En esta ocasión nos contentaremos con recordar, brevemente, la natural politicidad del hombre. Y es que el hombre es animal político no solamente porque tienda por naturaleza a vivir en sociedad con los demás hombres —lo cual es evidente— sino porque sólo viviendo en sociedad es verdaderamente hombre: necesita de la vida con sus semejantes para perfeccionarse; su plenitud humana sólo le es dable alcanzarla en sociedad. Sólo viviendo políticamente podemos ser plenamente, en acto, lo que en potencia somos. Ética y Política son, en último resultado, convertibles.

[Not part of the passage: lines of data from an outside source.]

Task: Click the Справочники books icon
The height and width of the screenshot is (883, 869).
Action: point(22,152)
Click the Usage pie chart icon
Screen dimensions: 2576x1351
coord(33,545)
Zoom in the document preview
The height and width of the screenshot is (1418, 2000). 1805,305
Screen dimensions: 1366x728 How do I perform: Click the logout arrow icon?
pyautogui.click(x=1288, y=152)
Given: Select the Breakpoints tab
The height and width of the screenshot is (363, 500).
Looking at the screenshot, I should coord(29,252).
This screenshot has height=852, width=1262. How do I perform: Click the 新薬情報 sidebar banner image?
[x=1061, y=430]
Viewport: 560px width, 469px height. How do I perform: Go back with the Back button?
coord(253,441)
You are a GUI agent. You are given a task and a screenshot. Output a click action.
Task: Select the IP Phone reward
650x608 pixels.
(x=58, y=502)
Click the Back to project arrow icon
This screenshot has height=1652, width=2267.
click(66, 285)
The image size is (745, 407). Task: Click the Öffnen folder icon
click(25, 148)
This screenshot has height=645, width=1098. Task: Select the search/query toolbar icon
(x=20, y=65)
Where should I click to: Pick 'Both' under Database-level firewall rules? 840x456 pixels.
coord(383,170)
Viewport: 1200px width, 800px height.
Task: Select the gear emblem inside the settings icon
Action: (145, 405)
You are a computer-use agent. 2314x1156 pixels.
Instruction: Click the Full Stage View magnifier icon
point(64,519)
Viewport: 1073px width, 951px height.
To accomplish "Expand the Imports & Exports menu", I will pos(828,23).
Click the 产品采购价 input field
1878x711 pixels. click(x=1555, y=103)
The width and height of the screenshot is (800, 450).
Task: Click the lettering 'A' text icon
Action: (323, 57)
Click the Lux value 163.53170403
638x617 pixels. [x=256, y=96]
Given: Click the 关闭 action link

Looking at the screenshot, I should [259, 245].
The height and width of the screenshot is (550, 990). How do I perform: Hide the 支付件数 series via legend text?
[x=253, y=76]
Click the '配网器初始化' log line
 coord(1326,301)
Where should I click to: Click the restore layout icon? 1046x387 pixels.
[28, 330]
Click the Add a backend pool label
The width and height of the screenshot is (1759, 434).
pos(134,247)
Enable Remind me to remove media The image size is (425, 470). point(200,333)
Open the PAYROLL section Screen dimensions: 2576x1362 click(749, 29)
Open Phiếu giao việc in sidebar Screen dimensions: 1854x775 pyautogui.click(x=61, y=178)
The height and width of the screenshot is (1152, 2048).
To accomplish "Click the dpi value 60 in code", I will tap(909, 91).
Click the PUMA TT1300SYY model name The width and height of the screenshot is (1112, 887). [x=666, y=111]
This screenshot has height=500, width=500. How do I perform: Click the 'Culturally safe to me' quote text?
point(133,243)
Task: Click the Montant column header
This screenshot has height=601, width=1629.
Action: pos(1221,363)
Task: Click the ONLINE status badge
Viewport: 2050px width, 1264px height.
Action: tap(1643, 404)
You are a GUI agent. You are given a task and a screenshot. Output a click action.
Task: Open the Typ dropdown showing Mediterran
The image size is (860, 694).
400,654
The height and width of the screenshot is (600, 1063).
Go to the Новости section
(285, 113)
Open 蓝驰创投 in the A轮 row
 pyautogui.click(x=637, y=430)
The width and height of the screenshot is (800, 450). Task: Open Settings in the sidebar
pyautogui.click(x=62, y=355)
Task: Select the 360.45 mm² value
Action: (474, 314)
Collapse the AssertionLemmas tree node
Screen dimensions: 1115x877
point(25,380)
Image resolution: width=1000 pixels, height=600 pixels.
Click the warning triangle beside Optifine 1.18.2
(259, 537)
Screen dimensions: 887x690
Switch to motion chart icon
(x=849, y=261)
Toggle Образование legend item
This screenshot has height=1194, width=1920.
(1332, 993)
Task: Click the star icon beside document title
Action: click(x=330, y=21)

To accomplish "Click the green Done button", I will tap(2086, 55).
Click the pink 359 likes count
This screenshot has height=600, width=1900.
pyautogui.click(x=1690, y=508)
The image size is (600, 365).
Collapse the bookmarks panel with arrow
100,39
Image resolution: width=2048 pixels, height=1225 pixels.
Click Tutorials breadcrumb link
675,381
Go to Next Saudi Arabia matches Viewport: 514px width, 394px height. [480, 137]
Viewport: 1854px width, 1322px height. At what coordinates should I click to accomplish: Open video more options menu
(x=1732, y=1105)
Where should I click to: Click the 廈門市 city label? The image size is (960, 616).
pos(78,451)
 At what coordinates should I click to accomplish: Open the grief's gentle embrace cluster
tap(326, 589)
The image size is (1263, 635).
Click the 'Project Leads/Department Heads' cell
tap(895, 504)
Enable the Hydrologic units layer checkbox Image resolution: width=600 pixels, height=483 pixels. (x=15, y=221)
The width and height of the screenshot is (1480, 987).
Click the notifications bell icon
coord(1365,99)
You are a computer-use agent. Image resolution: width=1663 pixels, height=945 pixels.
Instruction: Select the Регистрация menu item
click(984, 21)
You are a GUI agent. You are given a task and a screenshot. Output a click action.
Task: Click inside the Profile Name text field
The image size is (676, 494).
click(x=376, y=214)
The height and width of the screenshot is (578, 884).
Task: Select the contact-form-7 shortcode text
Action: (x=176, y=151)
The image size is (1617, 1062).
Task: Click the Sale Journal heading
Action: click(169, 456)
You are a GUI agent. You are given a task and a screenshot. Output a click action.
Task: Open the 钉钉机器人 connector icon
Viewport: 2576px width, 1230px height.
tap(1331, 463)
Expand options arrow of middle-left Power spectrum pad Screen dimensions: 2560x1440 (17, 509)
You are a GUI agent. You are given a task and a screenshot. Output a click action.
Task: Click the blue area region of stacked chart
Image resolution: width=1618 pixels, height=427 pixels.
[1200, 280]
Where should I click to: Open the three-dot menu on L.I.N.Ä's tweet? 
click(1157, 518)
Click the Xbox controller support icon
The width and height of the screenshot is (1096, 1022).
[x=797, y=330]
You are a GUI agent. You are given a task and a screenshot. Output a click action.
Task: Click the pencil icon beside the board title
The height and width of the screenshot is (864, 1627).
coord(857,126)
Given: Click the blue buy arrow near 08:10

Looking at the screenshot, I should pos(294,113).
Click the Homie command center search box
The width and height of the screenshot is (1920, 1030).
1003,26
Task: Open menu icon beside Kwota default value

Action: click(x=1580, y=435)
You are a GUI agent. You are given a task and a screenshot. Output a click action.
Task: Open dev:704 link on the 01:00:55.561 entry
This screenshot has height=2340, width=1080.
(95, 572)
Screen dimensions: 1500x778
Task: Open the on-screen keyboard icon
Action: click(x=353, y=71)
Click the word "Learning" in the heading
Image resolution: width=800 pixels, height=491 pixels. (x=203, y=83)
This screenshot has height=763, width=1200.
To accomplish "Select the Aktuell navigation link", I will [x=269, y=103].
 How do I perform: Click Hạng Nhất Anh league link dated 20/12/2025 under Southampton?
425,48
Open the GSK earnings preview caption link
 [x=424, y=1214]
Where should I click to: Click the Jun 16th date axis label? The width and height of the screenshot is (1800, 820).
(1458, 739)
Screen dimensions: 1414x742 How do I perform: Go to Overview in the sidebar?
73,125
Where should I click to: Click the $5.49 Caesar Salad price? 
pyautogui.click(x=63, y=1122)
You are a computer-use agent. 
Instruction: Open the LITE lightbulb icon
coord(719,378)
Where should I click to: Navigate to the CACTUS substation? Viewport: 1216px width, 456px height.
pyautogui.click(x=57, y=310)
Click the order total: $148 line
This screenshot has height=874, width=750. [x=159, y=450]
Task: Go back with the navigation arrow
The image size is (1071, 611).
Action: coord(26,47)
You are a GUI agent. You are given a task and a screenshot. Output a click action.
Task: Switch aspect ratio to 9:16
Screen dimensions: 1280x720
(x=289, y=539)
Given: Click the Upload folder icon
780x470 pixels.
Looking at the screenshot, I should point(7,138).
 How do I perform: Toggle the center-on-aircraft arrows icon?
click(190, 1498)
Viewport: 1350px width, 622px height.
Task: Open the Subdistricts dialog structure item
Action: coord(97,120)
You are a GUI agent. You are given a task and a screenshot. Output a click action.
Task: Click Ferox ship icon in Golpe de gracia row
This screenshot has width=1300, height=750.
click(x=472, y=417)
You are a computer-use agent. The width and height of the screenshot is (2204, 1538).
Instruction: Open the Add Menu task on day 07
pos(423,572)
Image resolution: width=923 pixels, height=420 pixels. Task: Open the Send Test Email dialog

Como subraya José Luis Widow, la política es una realidad moral (una praxis) pero la moral tiene también una naturaleza política: «el bien propiamente humano es alcanzable de modo cabal en la exclusiva medida en que se lo considere como constitutivamente político». Es éste un tema oceánico, y nodal, que apenas podemos aquí bosquejar: la verdad moral, en su realización más perfecta, es política; cuando el acto humano logra su perfección, es formalmente político.

La política es la cima del saber y del actuar moral, y todo él se desarrolla políticamente. Y «si el bien moral humano, si el ámbito de operación de la virtud, si el fin de la acción personal quedan clausurados al bien político, entonces no serán si real bien humano, ni verdadera virtud, ni acción autoperfeccionante de la persona». No existen, pues, bienes morales exclusivamente privados, del mismo modo que no es posible amar rectamente a Dios deseando únicamente la bienaventuranza individual. El bien de la parte sólo es tal si se ordena al bien del todo, al bien común, que —como nos recordó brillantemente Miguel Quesada en reciente artículo— ostenta una primacía absoluta.